18世紀から重商主義をとっていた地主階級と、自由貿易主義をとっていた新興の商工自営業者(ブルジョア)の対立がおこりましたが、自由主義は後者の人たちの意見で、資本主義の発達を促すブルジョワジーを優遇し、自由貿易を促進し、その障壁となるものを撤廃しようとする政策を意味しました。最たる論点が国内の農産物の値段を高く維持する穀物法で、ブルジョアは安価な労働力を求めて強くその撤廃をもとめ、1846年に成功しました。ようするに、地主=重農主義=保守党、ブルジョア=(経済的)自由主義=自由党という対立があったわけですが、この撤廃自体労働者に大きく感謝されることでしたから、自由党はこのときすでに労働者の側に立っていたということもできるでしょう。

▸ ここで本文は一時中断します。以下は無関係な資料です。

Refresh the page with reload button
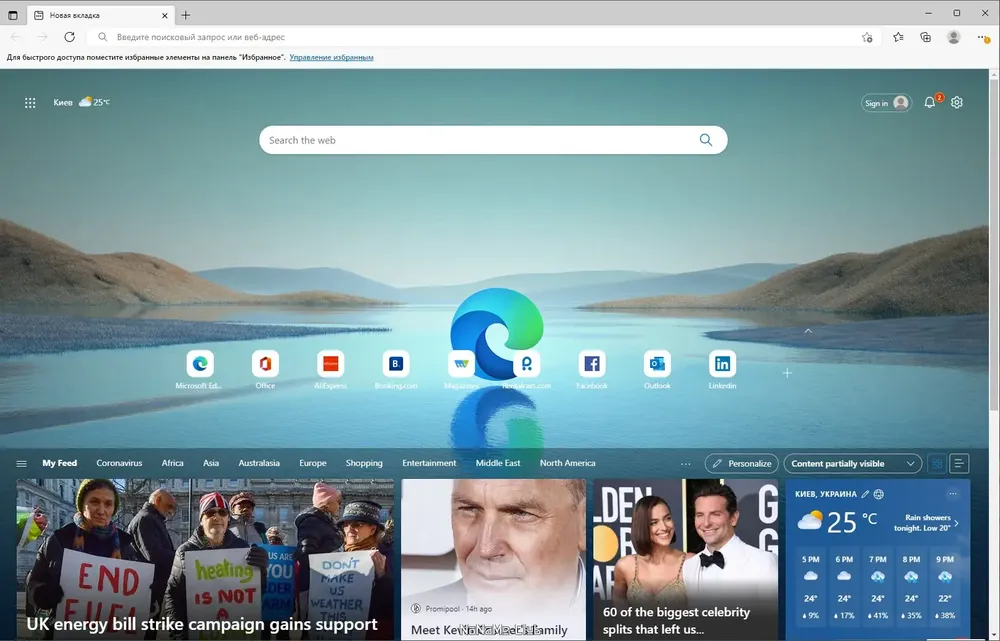The width and height of the screenshot is (1000, 641). 69,37
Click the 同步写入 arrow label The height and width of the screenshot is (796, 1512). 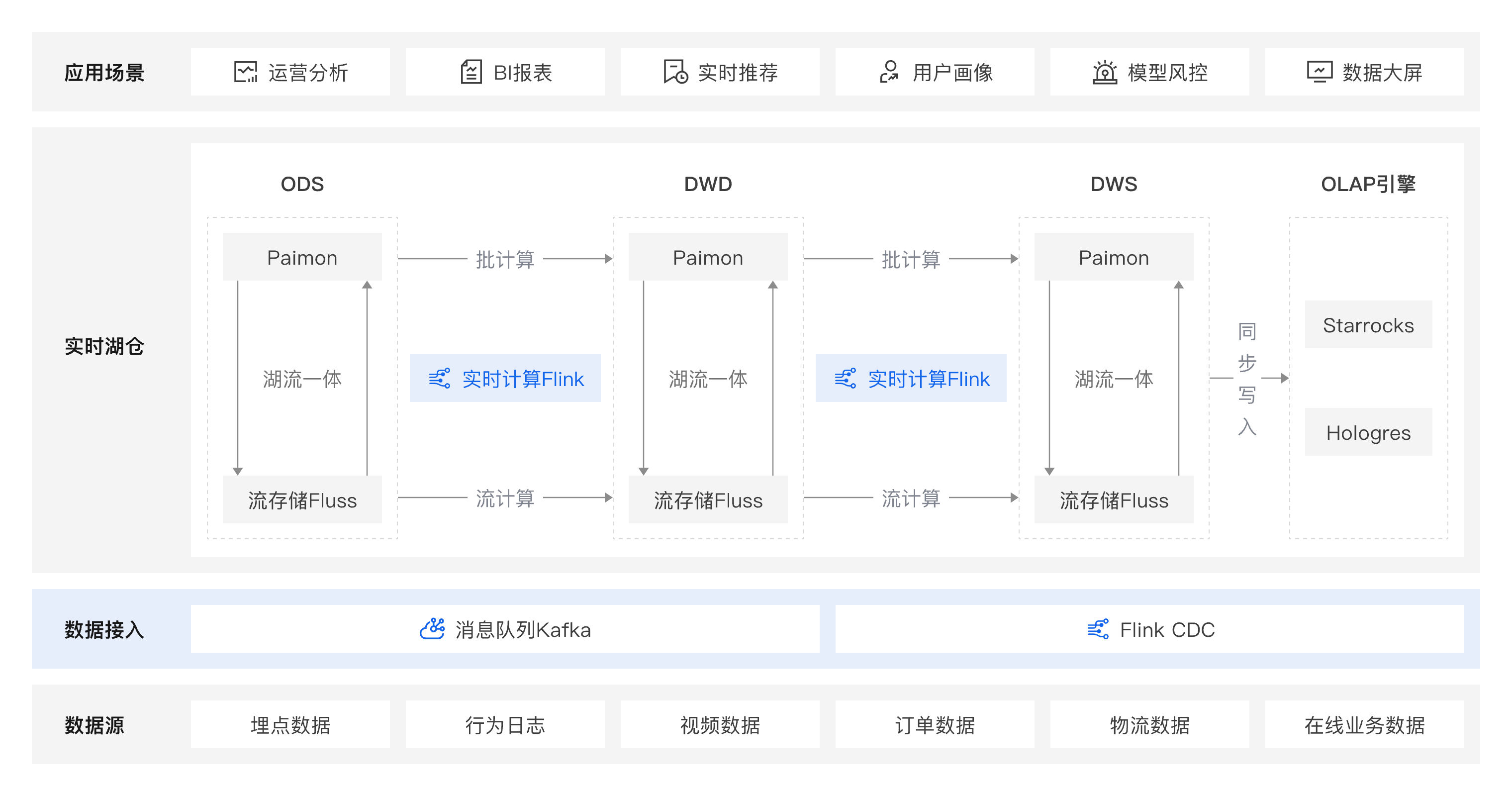pyautogui.click(x=1247, y=379)
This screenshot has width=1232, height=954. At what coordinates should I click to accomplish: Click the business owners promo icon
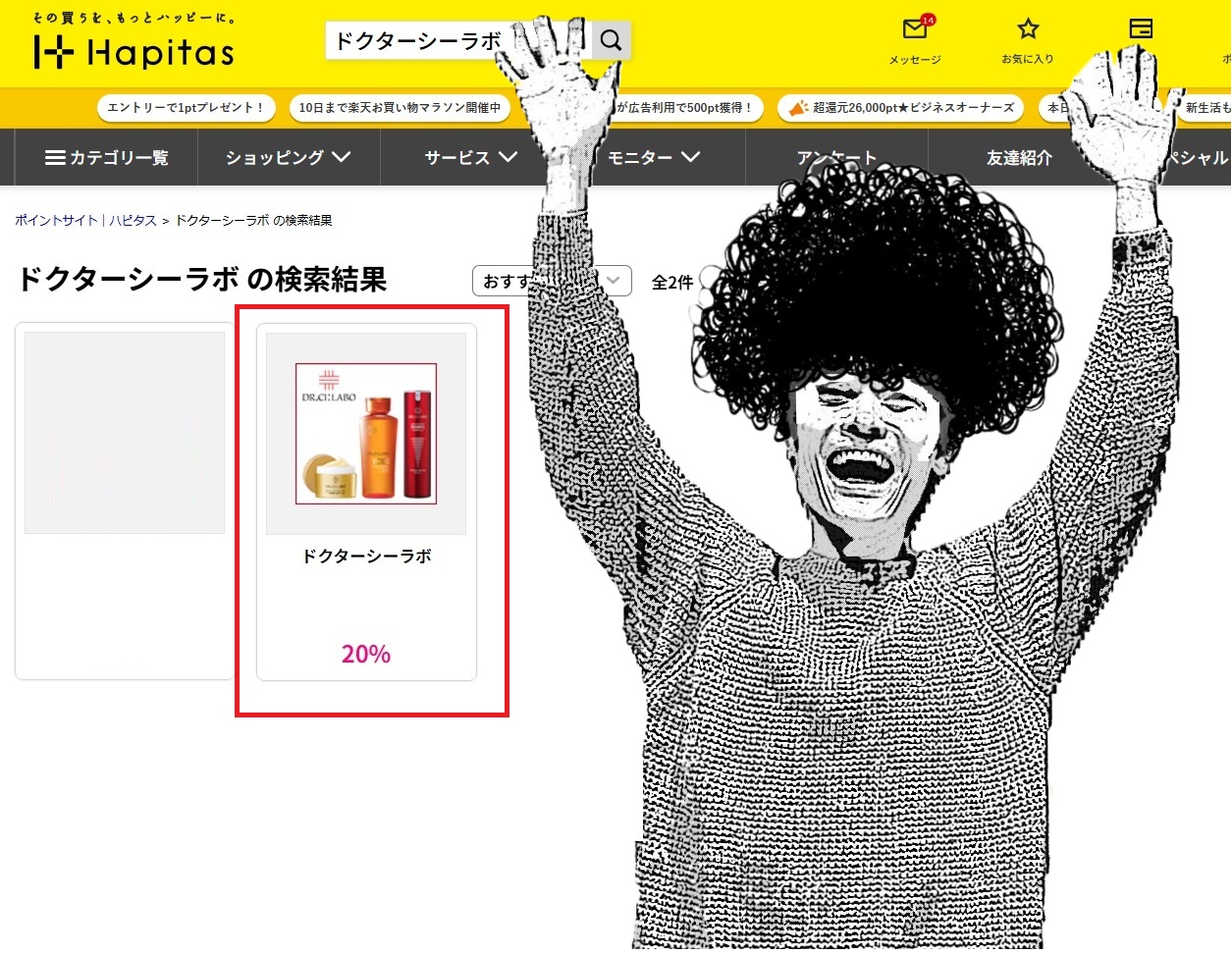(799, 108)

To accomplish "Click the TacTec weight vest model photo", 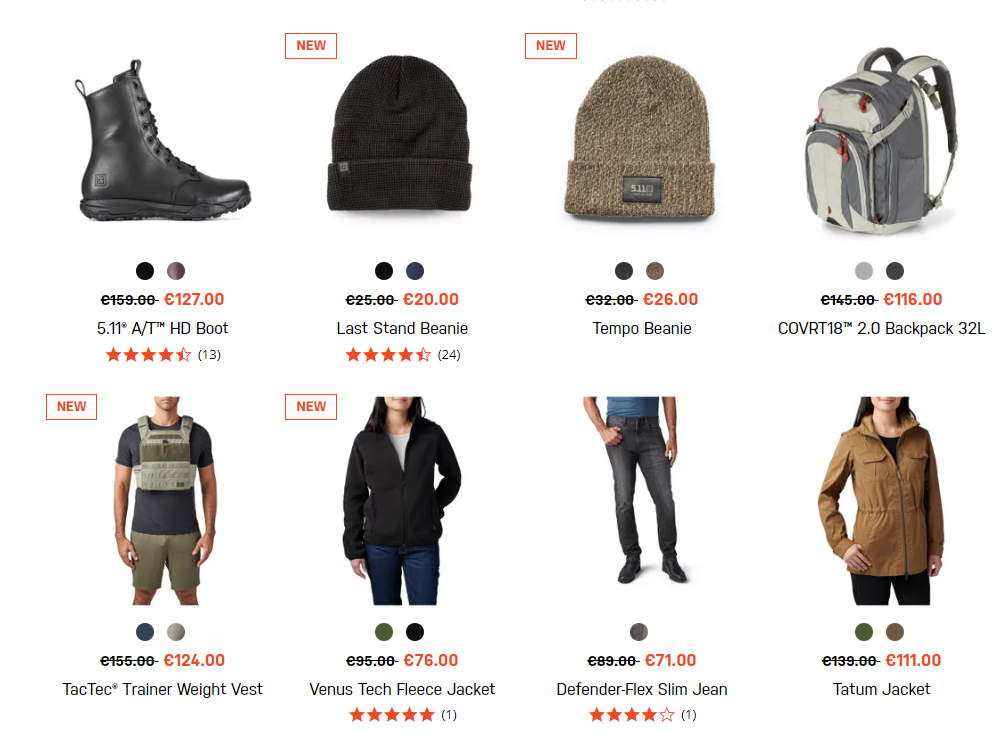I will pyautogui.click(x=163, y=500).
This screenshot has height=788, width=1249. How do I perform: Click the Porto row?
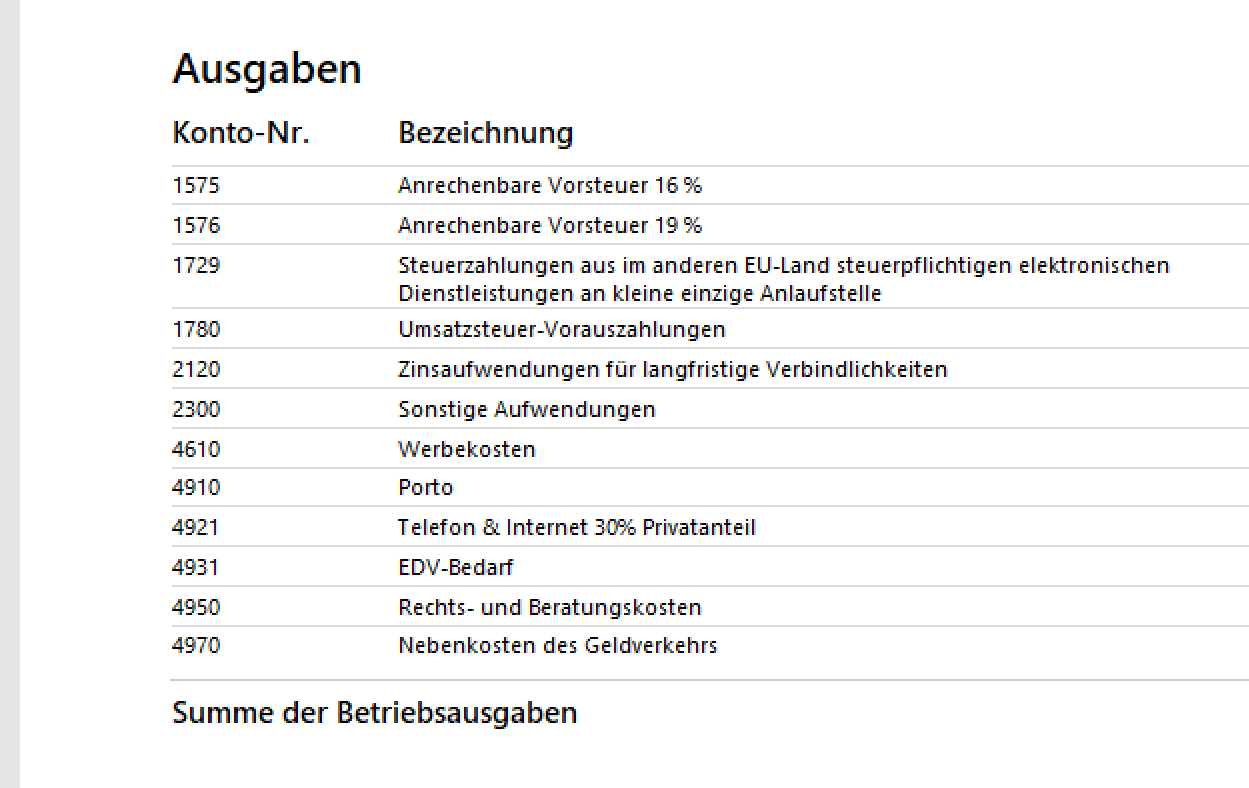[x=710, y=487]
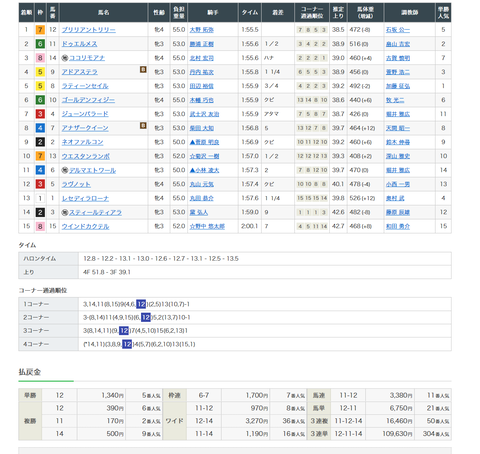Open jockey link 丸山 元気
480x454 pixels.
(202, 184)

「このように産業が発展しているのになぜ貧困があるのか。」
「鉱山や工場から女性や子供を救出したのに、どうしてますます貧困になるのか、座視するわけには行かない。」(アーノルド・トインビー

しかしそれから陰惨な19世紀後半が始まりました。全ヨーロッパを震撼させたのは、1847年の大恐慌と、その影響を受けた1848年のパリ二月革命です。19世紀はすなわち、産業革命の時代。農地から締め出された農民が次第に大都市に集まり、大変悲惨な困窮ぶりを示し始めました。
それまで物言わぬ農民を人間外のこととして、ブルジョアと貴族、王族の間での統治を話し合っているときには、クラシックなリベラリズムがうまく機能するかに見えました。しかし一般大衆が、なんの保護もなく社会に放り出されてしまうと、社会がまったく機能しなくなる恐ろしい状況が出現しはじめました。つまりクラシカルなリベラリズムでは、産業革命とそれによってもたらされた大量の都市労働者の貧困、巨大腐敗資本の蓄積、といった社会問題にまったく対処できないことがわかってきました。

とりわけ為政階級を恐れさせたのは、労働運動や社会主義の浸透、そして革命の恐怖です。
そこで地主=重農主義=保守党とブルジョア=(経済的)自由主義=自由党は、争って大衆の支持を得ようと画策を始めます。そのため19世紀後半のイギリス議会政治は政界再編の場となりました。
都市労働者たちはチャーティスト運動と呼ばれる、選挙権の拡大、選挙法の改正、生活向上の要請運動を展開し始めました。彼ら大衆を参加させなければ政治活動が困難な状況が訪れ、そしてさまざまな社会改革が進んでいきました。その様子を少しだけ紹介します。

1868年には第二回選挙法改正によって彼らの要求が認められ、都市労働者に選挙権があたえられ、有権者数は106万人から200万人に増加。
1870年、教育法成立。8歳から13歳までの義務教育が実施されます。19世紀前半までは、教育は上流階級の独占物で、庶民に教育など必要はないと考えられていました。(1843年の数字ですが、男子の32%、女子の49%が自分の名前が書けなかったそうです。)
1871年、労働組合法成立。これで、労働組合の法的地位が認められました。
1872年秘密投票の実施。それまで有権者はひとりひとり役人の前で、「わたしは誰々さんに投票します」と順番に言っておりました。
1884年には、第三次選挙法改正。農業労働者と鉱山労働者に選挙権付与。有権者数は440万人となりました。
1892年から1895年の少数自由党内閣はついに相続税を導入。本来私有財産はどう扱おうと勝手のはず。それが死んだときに国家がそこから税金を取るというのは、ある種の「社会主義」の浸透といえます。
そして今世紀にはいってからですが、累進課税実施と政府の公共支出増強、社会福祉制度が次々と導入されていきます。(これらはみなすべて「イギリスの自由主義者」たちが世界に先駆けておこなってきたことです。)

その典型的な政治家として「デビッド・ロイド・ジョージ」を紹介したいと思います。ロイドは1890年、自由党から出馬し、下院議員に当選。以後、55年間下院議員として活動しました。1908年、蔵相となったロイド・ジョージは「人民予算」とよばれる富裕層からの増税による予算案を策定し、保守党と激突します。同年ドイツを訪問。ビスマルクが制定した社会保険制度を学びます。イギリスに帰国後、健康保険、失業保険の実施を目指し、労使双方の反対に屈することなく、1911年、国民保険法を施行し、今日の福祉国家の基礎を作りました。

ニュー・リベラリズムがアメリカの専売特許ではないことがおわかりいただけたでしょうか?